Comparing Three Notions of Discrete Ricci Curvature on Biological Networks

Abstract: In the present work, we study the properties of biological networks by applying analogous notions of fundamental concepts in Riemannian geometry and optimal mass transport to discrete networks described by weighted graphs. Specifically, we employ possible generalizations of the notion of Ricci curvature on Riemannian manifold to discrete spaces in order to infer certain robustness properties of the networks of interest. We compare three possible discrete notions of Ricci curvature (Olivier Ricci curvature, Bakry-\'Emery Ricci curvature, and Forman Ricci curvature) on some model and biological networks.
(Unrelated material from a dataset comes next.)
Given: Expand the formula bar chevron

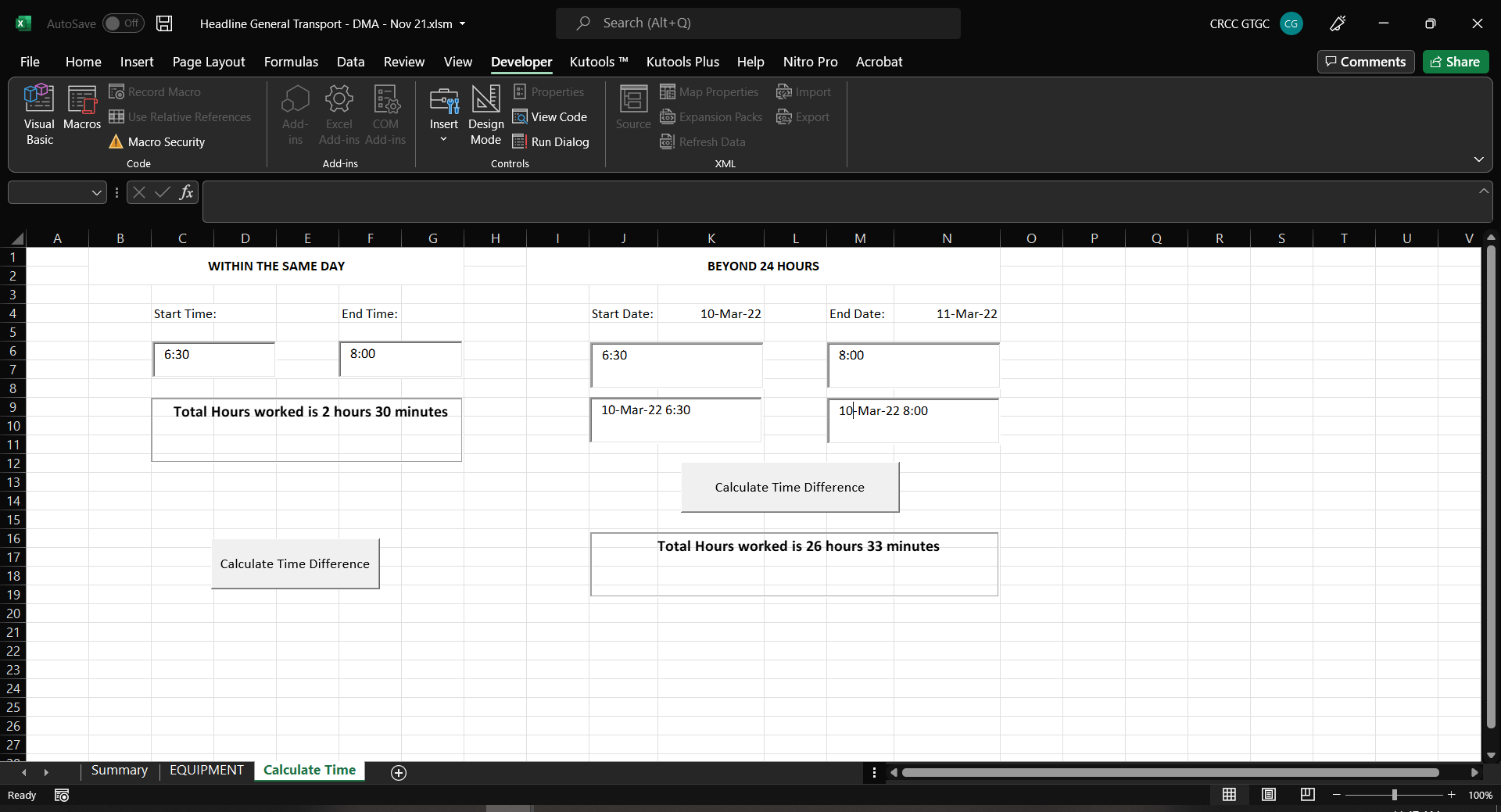Looking at the screenshot, I should 1483,191.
While the exact relationship of each of the three definitions of curvature to one another is still not known, they do yield similar results on our biological networks of interest. These notions are initially defined on positively weighted graphs; however, Forman-Ricci curvature can also be defined on directed positively weighted networks. We will generalize this notion of directed Forman Ricci curvature on the network to a form that also considers the signs of the directions (e. g., activator and repressor in transcription networks). We call this notion the \emph{signed-control Ricci curvature}. Given real biological networks are almost always directed and possess positive and negative controls, the notion of signed-control curvature can elucidate the network-based study of these complex networks. Finally, we compare the results of these notions of Ricci curvature on networks to some known network measures, namely, betweenness centrality and clustering coefficients on graphs.